PROMPT: Reproduce without any pictures the lines from the one that contains "The height and width of the screenshot is (864, 1209)." through the end of the records, exactly as written.

RECORDS FOR PROCESSING:

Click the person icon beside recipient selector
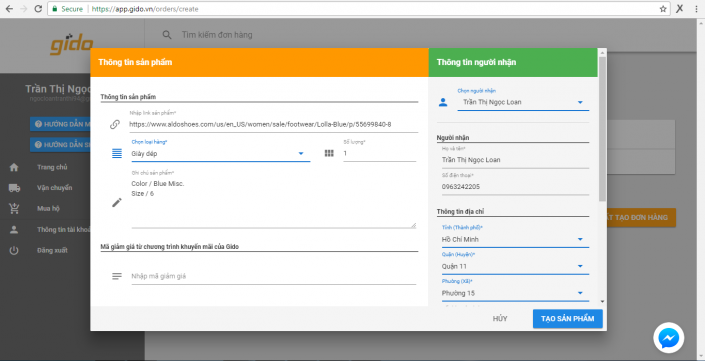(443, 103)
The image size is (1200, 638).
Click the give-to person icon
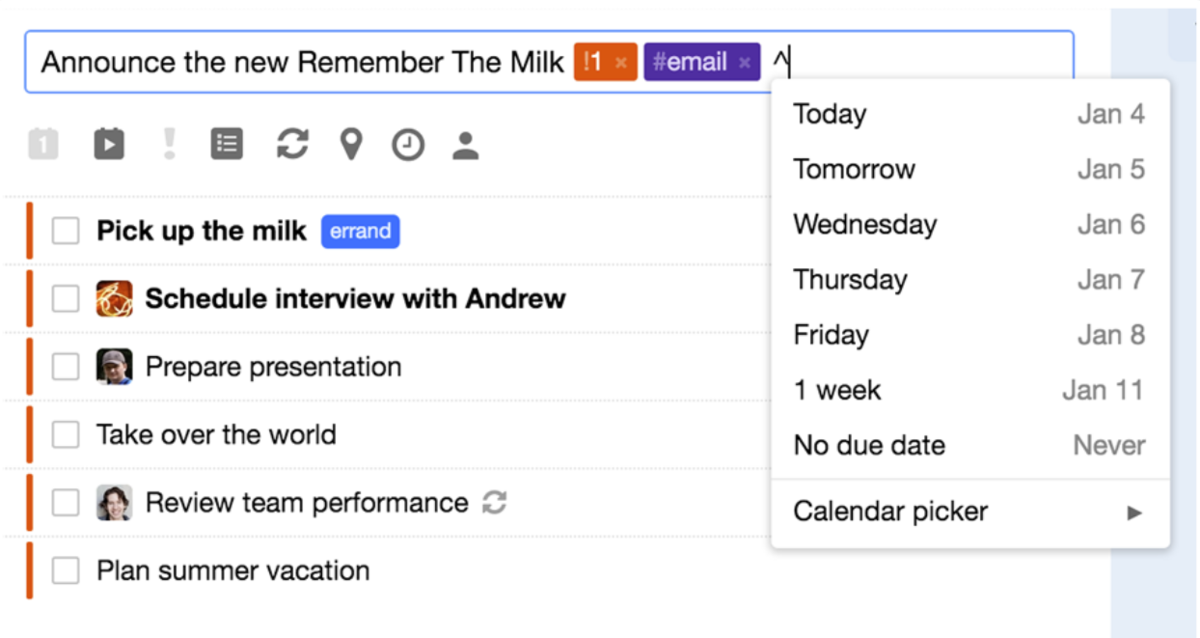pyautogui.click(x=465, y=146)
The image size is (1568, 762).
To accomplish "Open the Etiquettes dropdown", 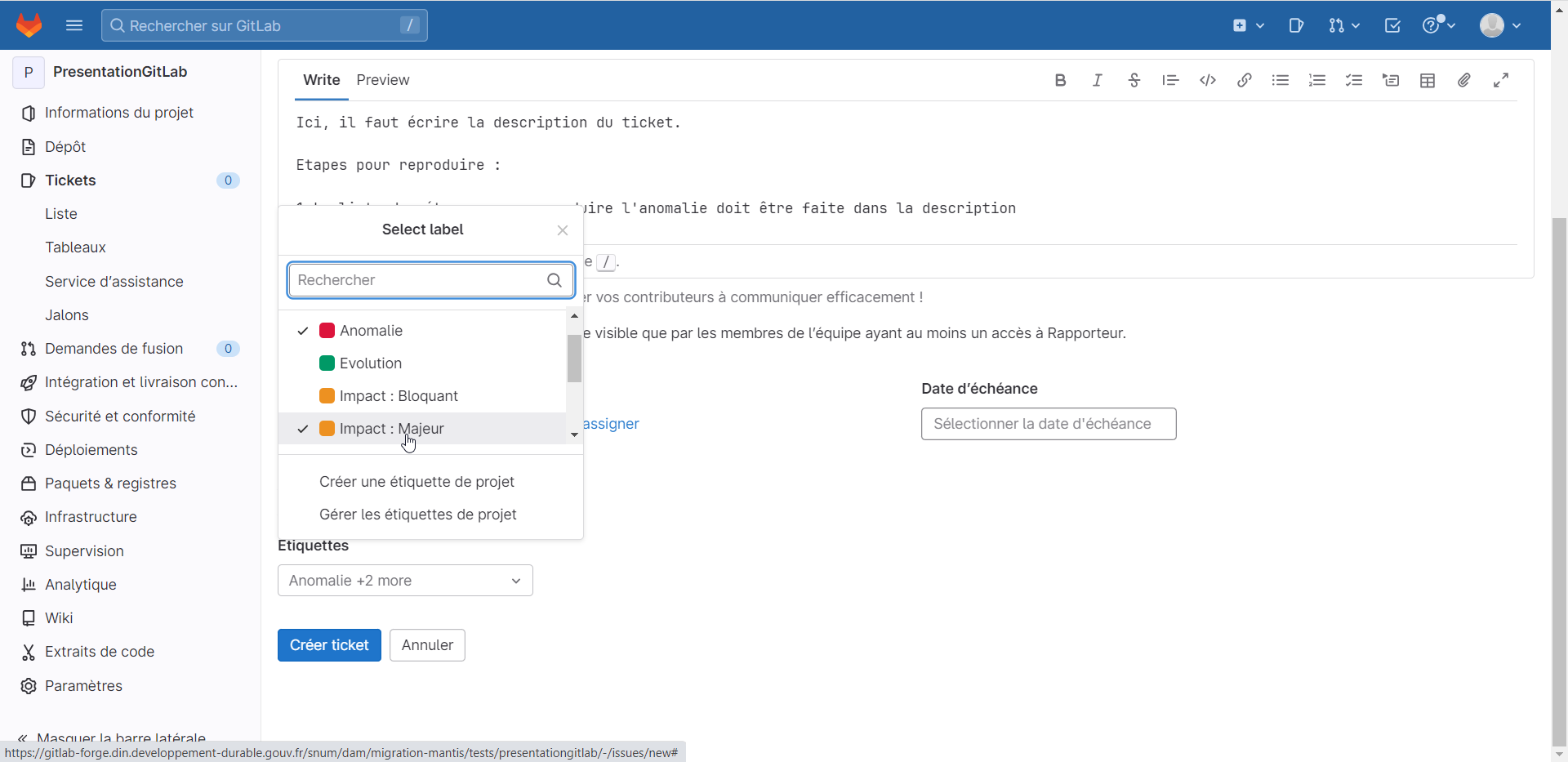I will [405, 581].
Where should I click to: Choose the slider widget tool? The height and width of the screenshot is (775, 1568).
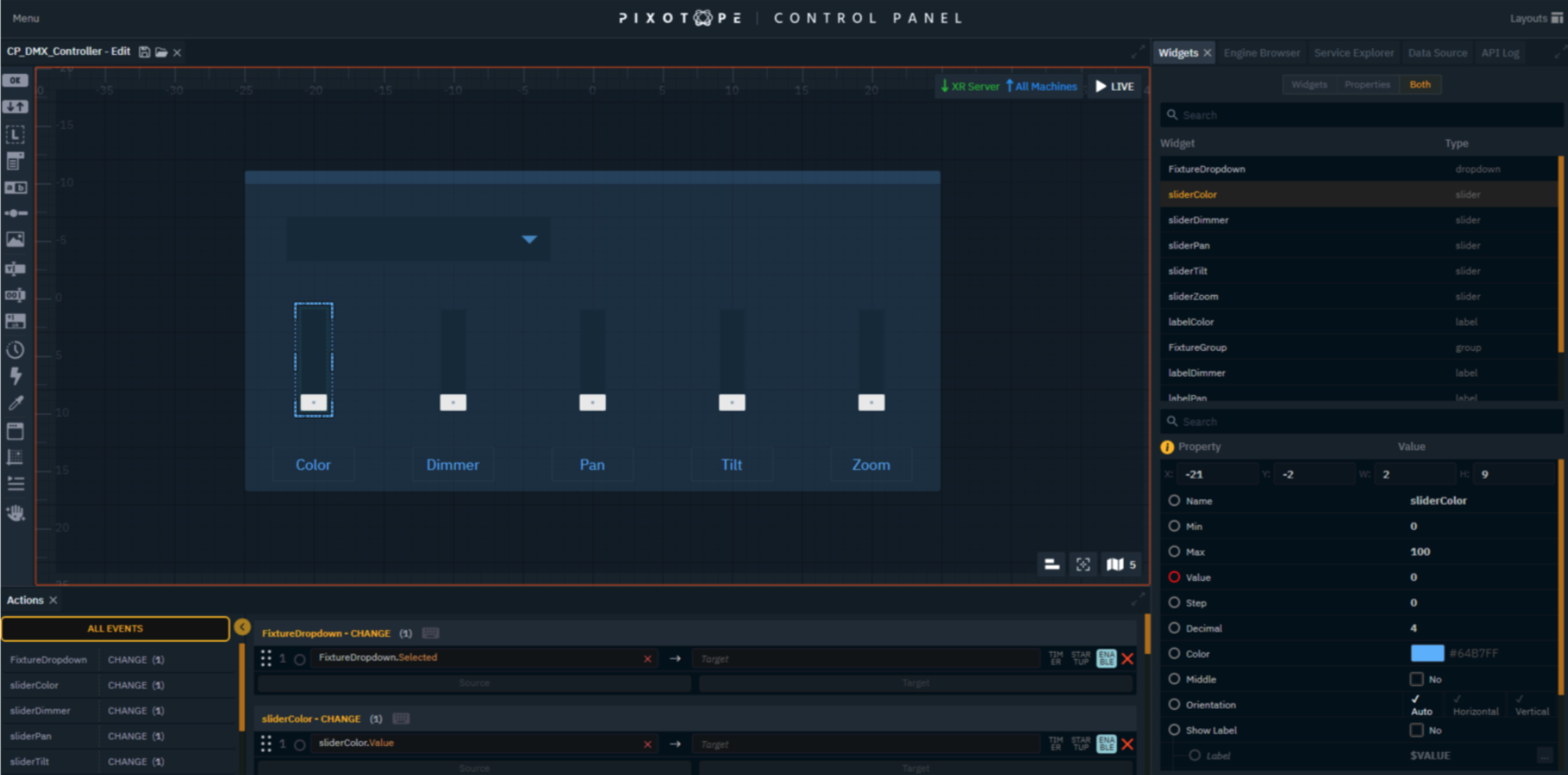15,213
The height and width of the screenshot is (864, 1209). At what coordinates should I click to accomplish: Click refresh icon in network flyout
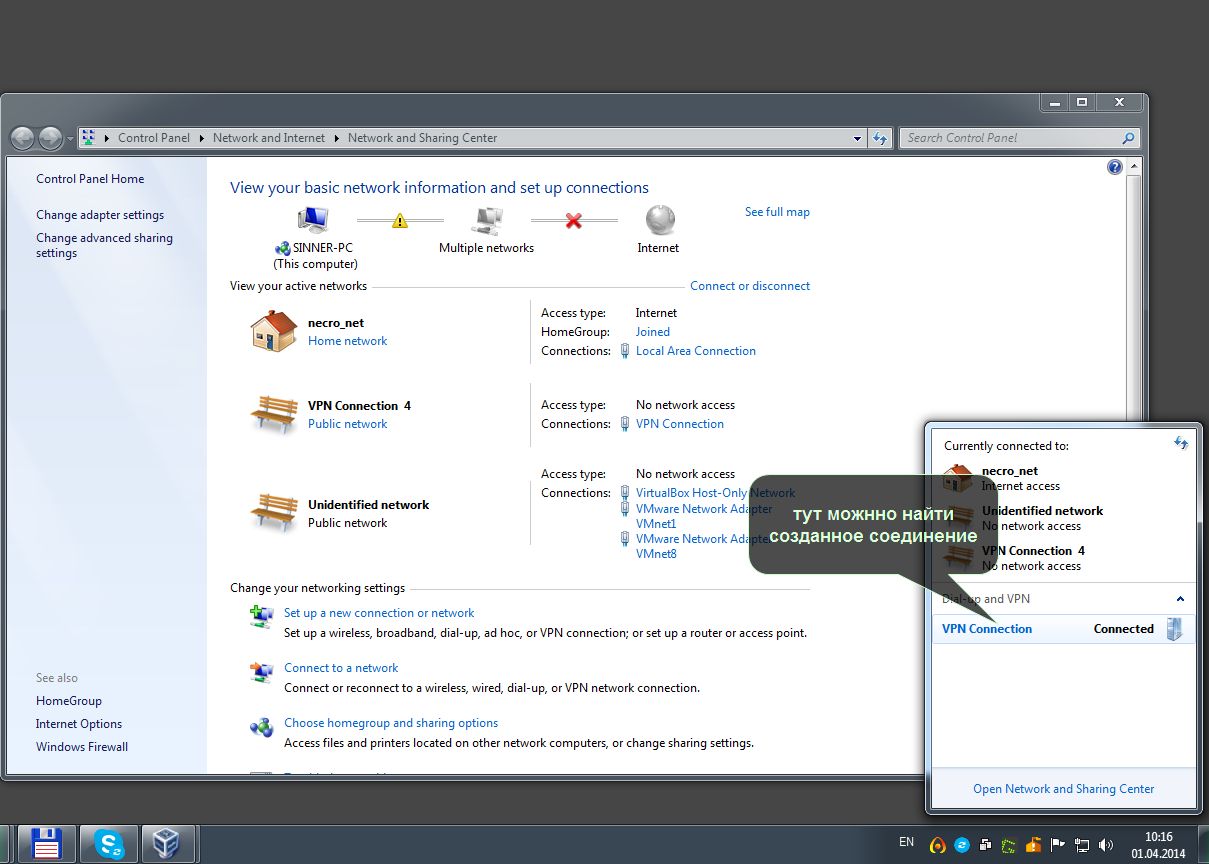[x=1181, y=443]
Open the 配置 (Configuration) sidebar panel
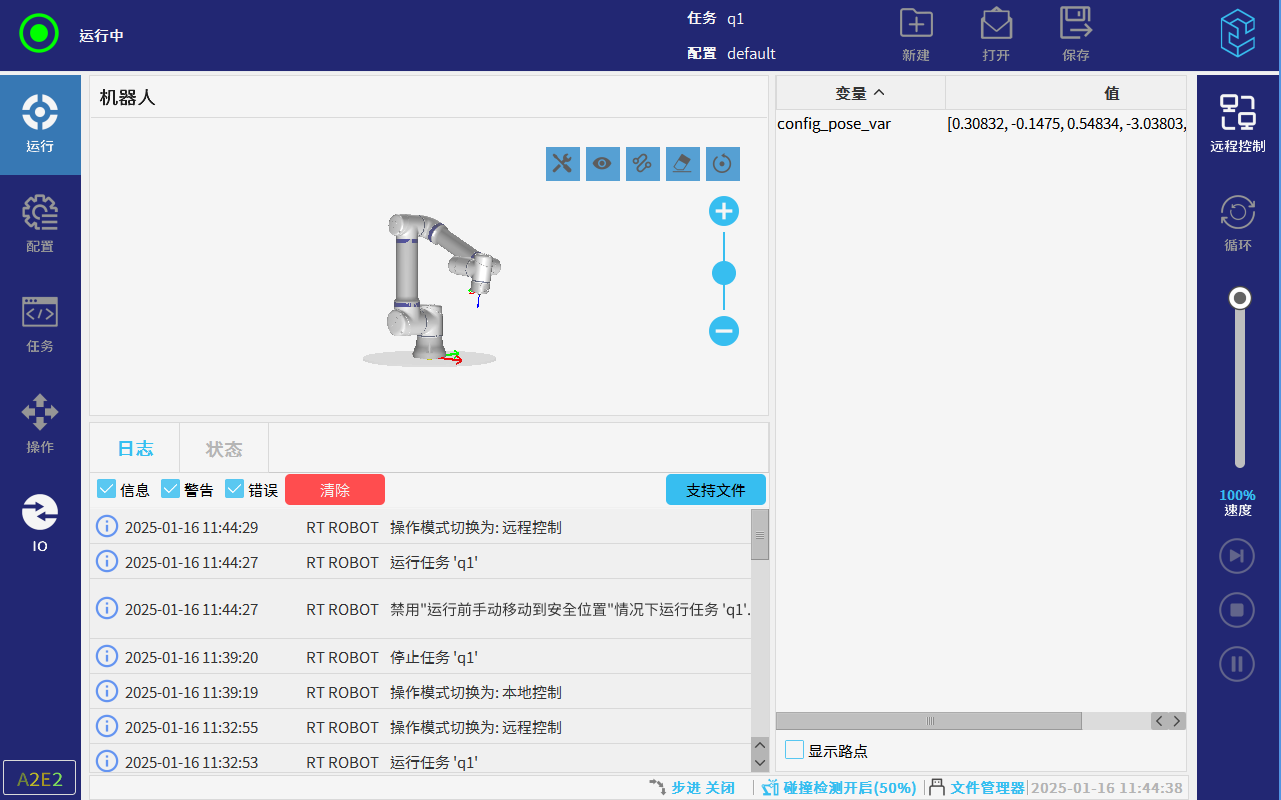 point(40,224)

PROBLEM SOLUTION:
The height and width of the screenshot is (864, 1209). At what coordinates should I click to accomplish: Click refresh icon in network flyout
[x=1181, y=443]
Open the 配置 (Configuration) sidebar panel
 point(40,224)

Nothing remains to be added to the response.